For instance, Global X Guru Index ETF (NYSE:GURU) tracks disclosed holdings of prominent hedge funds, while ProShares Hedge Replication ETF (NYSE:HDG) seeks to replicate hedge fund-like returns using a rules-based approach. Actively managed equity ETFs such as ARK Innovation ETF (BATS:ARKK) and T. Rowe Price Capital Appreciation Equity ETF (NYSE:TCAF) also provide investors with access to high-conviction portfolios in an exchange-traded format.

These ETFs differ structurally from closed-end funds, particularly in how shares are created and redeemed, which can influence how closely market prices track underlying asset values.

Structure Remains A Key Differentiator

Closed-end funds like Pershing Square USA raise capital through an initial offering and then trade on exchanges, where prices are determined by supply and demand. This can lead to shares trading at a premium or discount to net asset value.

ETFs, by contrast, use a creation and redemption mechanism that typically helps align trading prices more closely with the value of underlying holdings.

Ackman's decision to forgo performance fees and to include exposure to the asset management business may broaden the appeal of the offering, particularly among investors seeking alternative ways to access hedge fund strategies.

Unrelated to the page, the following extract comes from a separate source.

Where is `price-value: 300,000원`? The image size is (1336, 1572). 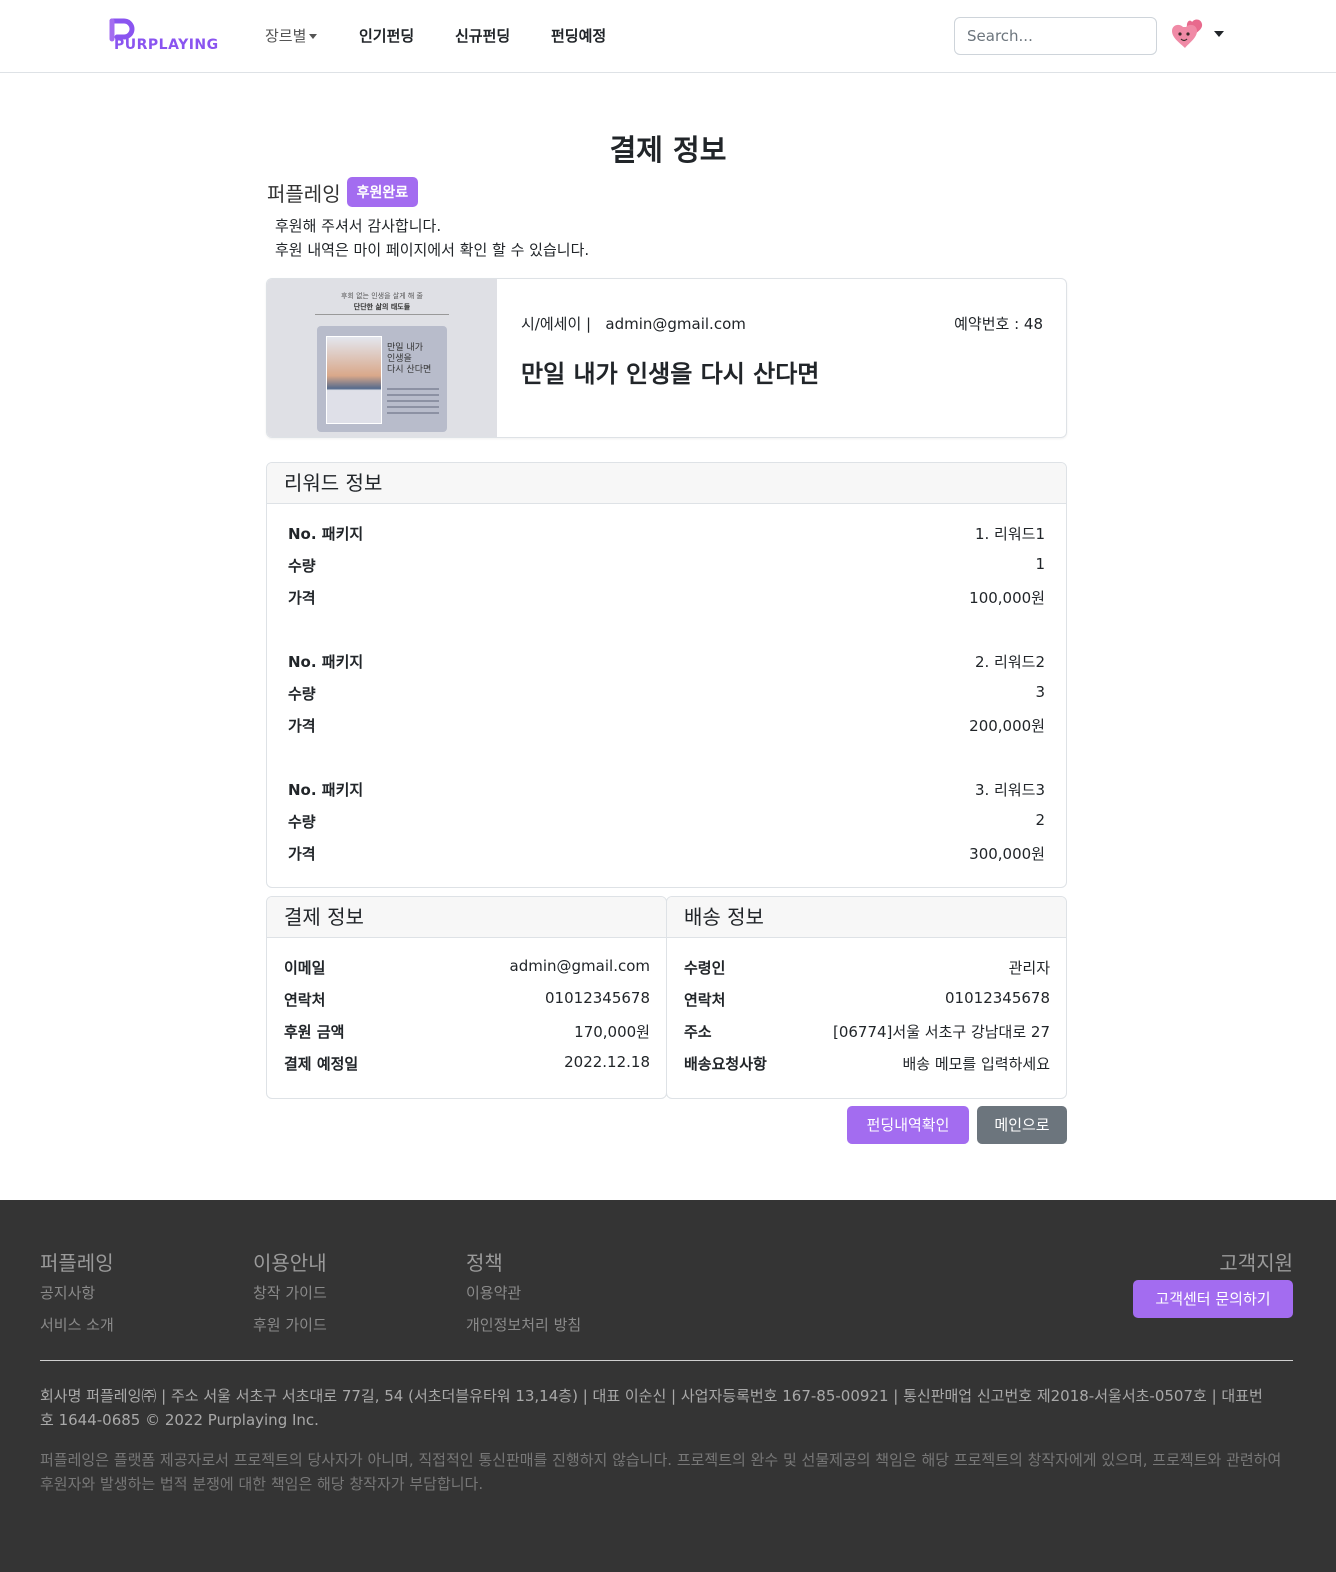 price-value: 300,000원 is located at coordinates (1007, 854).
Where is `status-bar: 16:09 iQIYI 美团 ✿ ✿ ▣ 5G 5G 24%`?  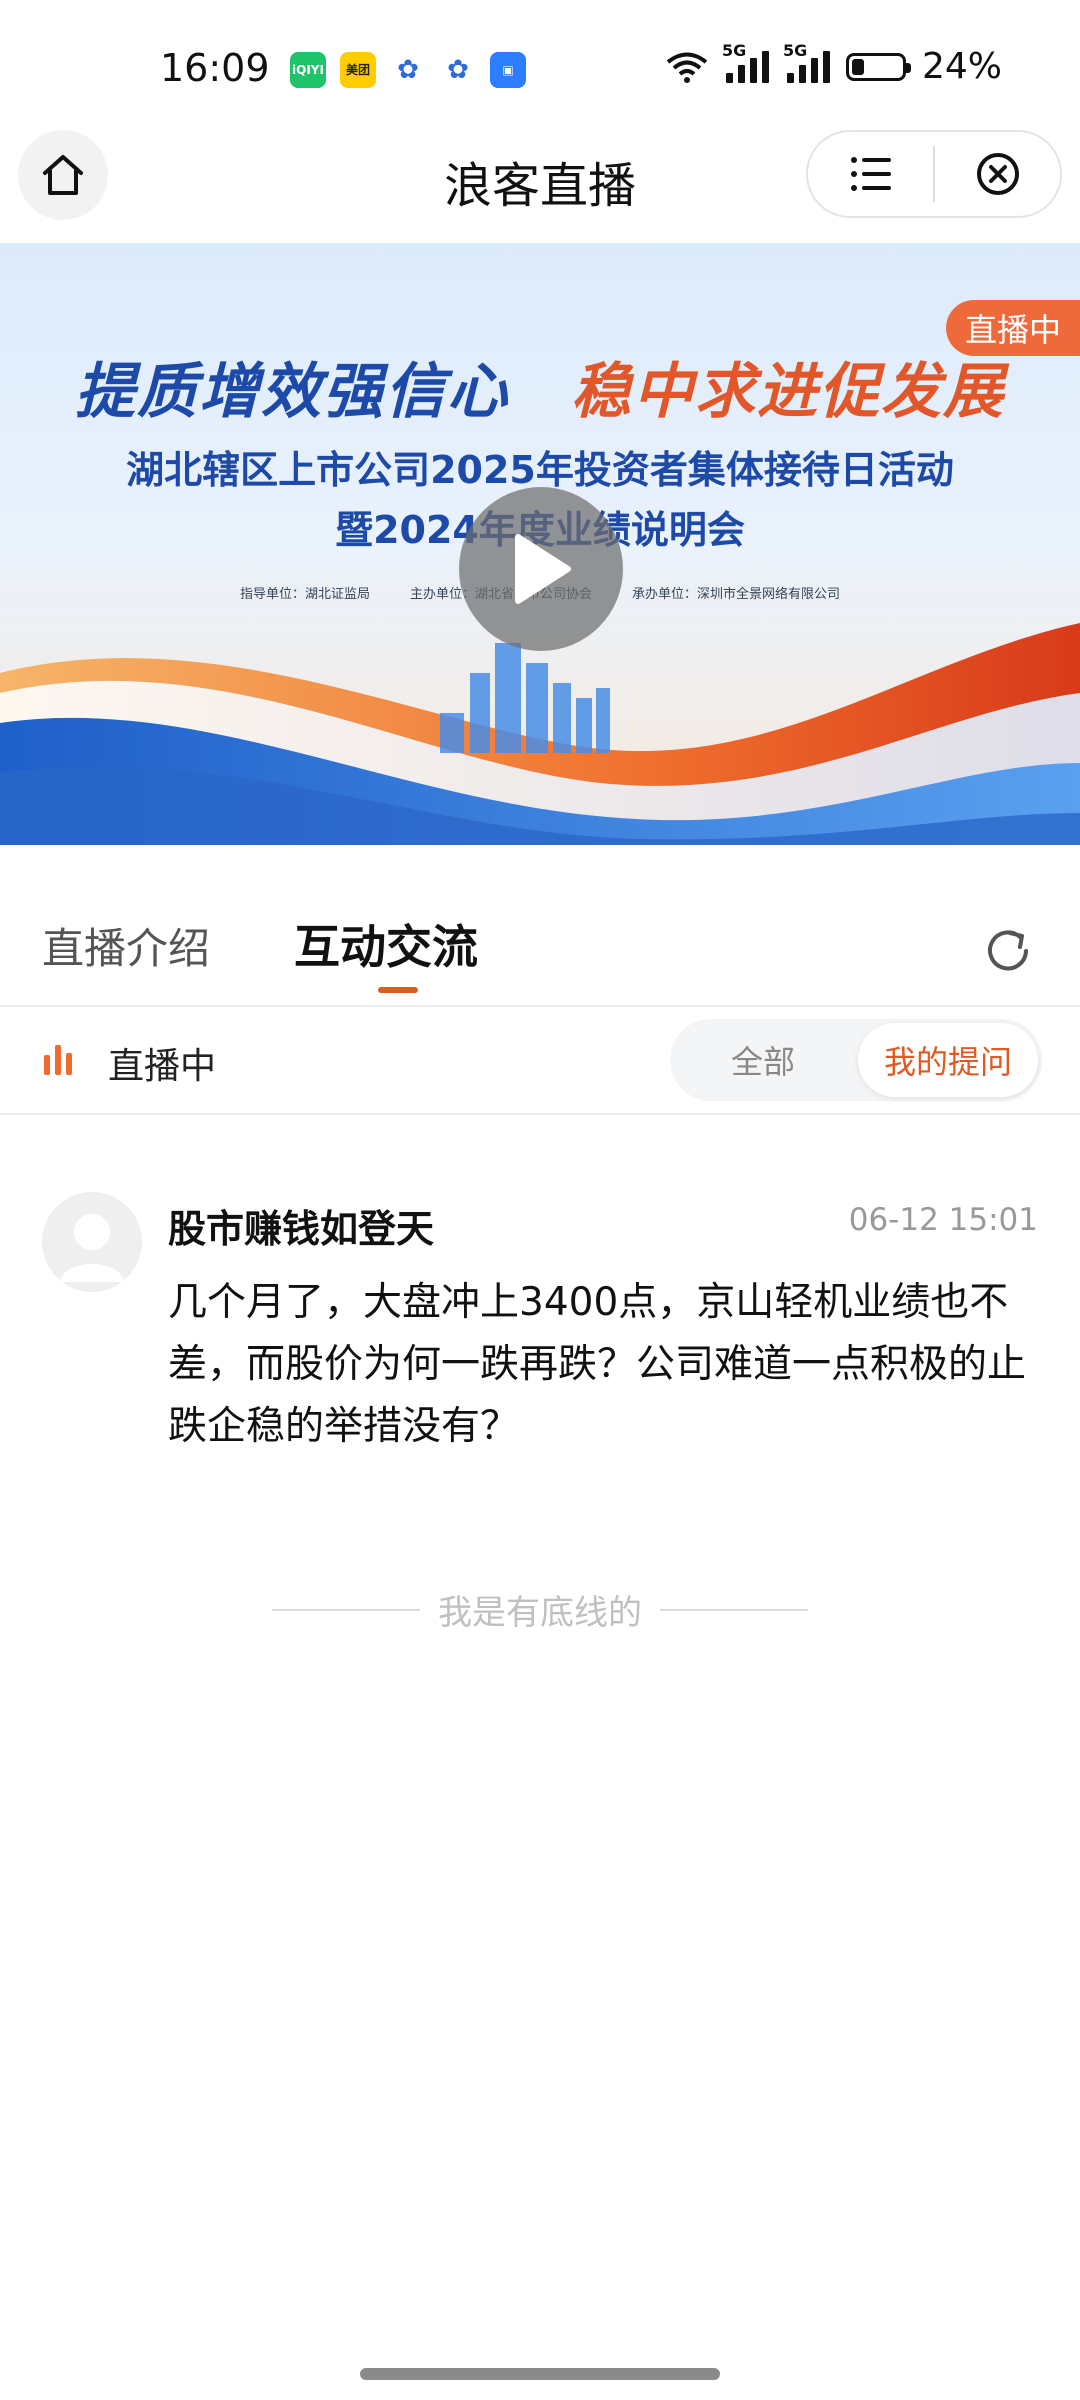
status-bar: 16:09 iQIYI 美团 ✿ ✿ ▣ 5G 5G 24% is located at coordinates (540, 70).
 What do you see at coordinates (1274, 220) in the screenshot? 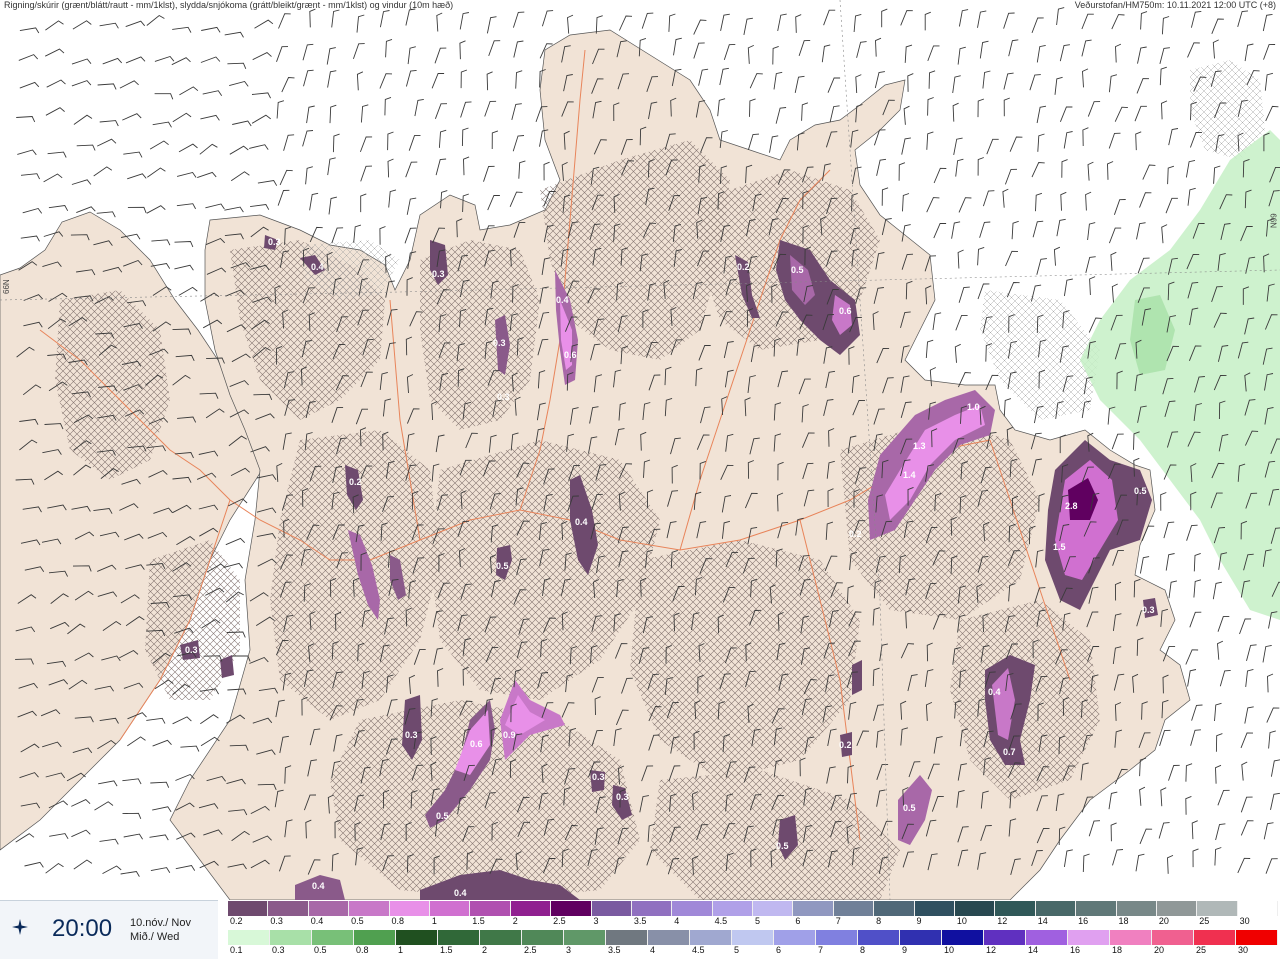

A Test For Investor Appetite

The debut comes as the IPO market shows signs of reopening following periods of volatility. It may also serve as a gauge of investor interest in closed-end fund structures at a time when multiple investment vehicles are competing for capital.

How PS trades relative to its net asset value in the weeks ahead could offer insight into investor preferences for listed fund structures, including how closed-end funds compare with ETFs in the current environment.